Bernes’s Starsdown makes me think that there also can be no sound reason to collect all these word-bits on the page in order to construct a vision of a hyper-digitized LA, perhaps a post-industrial-apocalyptic LA given the good number of images that suggest severe decay. As striking as the juxtapositions are and as attentive an eye as there is present, the barrage can oppress after a while; however, like with my brother’s basement (which is very hard to move around in and get to the washer and dryer) there is a certain grandeur and spectacle to the whole massive undertaking. Fortunately, for most readers, Bernes’s book will most assuredly take up less space than my brother’s stuff, and the book is quite the value when measured against a lifetime of collecting spare electronic parts and gadgetry. However, the question remains whether it will serve as well in case of economic collapse. I am quite certain that my brother will be able to barter his way out of any situation should we be staring down the barrel of a full-scale economic and financial collapse. It is much harder to barter with words rather than their referents.

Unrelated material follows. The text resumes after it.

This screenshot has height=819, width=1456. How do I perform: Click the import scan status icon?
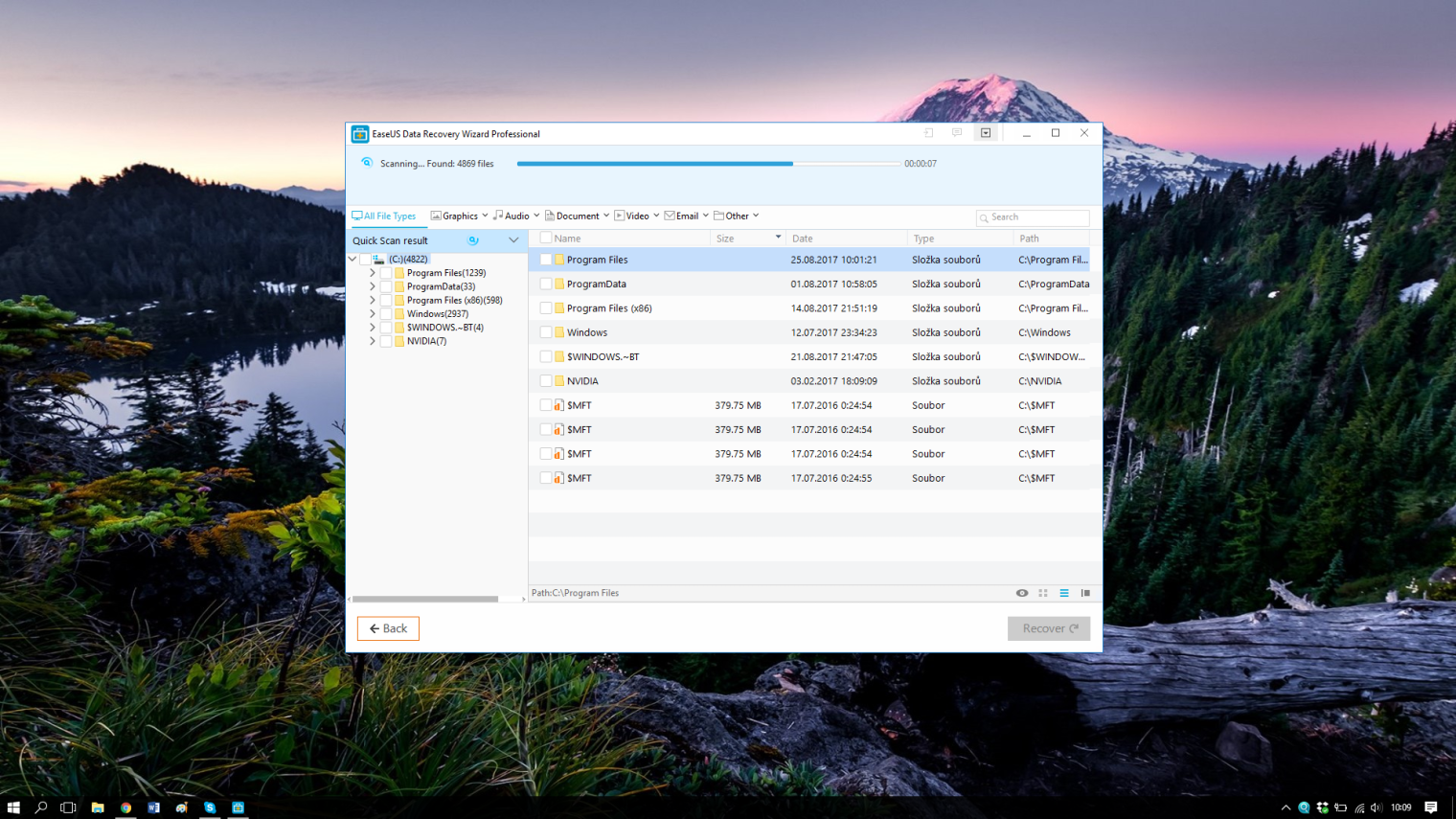click(928, 133)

But Bernes at times wants to be the reader’s guide to such a collapse. The stranded and disconnected items strewn throughout the book serve as guideposts in a land where readily-determined sense has stopped production. This reflects what some might refer to a constructivist impulse, that impulse which constructs a world out of words rather than just represents/misrepresents an accessible manifestation of reality as per mimesis. However, Bernes’s eye collects so much debris, and he hears so much in the airwaves that it is hard to imagine how Bernes’s construction could exist without his accumulationist impulse. Also, because it is hard to imagine what kind of new machinery could be built without using the spare parts of the language, it is hard to imagine how any kind of constructivist endeavor could be undertaken without some kind of accumulationist impulse.

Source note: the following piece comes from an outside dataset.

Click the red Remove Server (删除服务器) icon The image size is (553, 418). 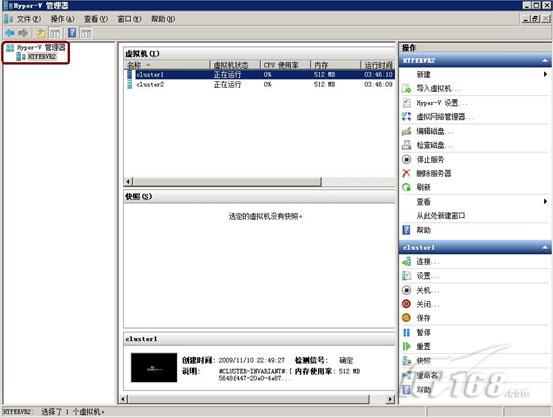407,173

Of course, I doubt whether it is part of Bernes’s grand plan to deliver any absolute glimpse of the future degraded LA. The book wants to be the sounding board for a reader to derive his/her own vision of LA’s next incarnation. It forces a reader to tinker, to synthesize thoughts out of a bucket of screws, hardware, electrical tape and a massive coil of solder.
The darting back and forth from various different language sets (and I cannot recall a book of contemporary American poetry whose diction is so varied) does produce what Stephen Burt’s review of Starsdown calls “[Bernes’s] jumpy, almost ADD poems.” However, what Burt fails to realize here with Bernes is that the two D’s in ADD stand in for “drift” and “détournement.” These may be terms plucked from the Situationist Bible, but they are definitely in play in Starsdown. The drift in the book is an exceptionally difficult one to pull off with any authority. This is not the casual drift across a group of tourists on the other side of a city street, glancing at what seems to be out of place and wryly commenting on it. No this kind of drift entails a much more concerted looking. It stares intensely at the labels on everything and then disengages them through a few hot, short lingual bursts. This is where the détournement comes in. By referring to so much of the baggage that we carry around on a day-to-day basis as part of the experience of contemporary city dwellers, and then distoriting so much of it through the techniques of rapid jump cuts and juxtapositions, nearly every stanza in Starsdown is disorienting, decontextualizing. It becomes the sole burden of the reader to place himself/herself within the mix without fear of also becoming folded in by the language taffy machine Bernes employs. So, Bernes uses the language of our contemporary moment to unhinge the reader from his/her experience with it. The total effect is like wearing freshly laundered clothes after one has previously worn clothes through a month’s worth of LA grime. Bernes freshens the power spots in the language.
I can’t remember a recent book where one reads lines just for the sheer pleasure of what will be invoked, what will be fastened together in the next daring phrase, the next measure, the next run of sixteenths. The music is complicated though. A reader should be warned that making it through Starsdown while deriving the most pleasure requires a well-practiced reader, one whose sight-reading skills are well honed.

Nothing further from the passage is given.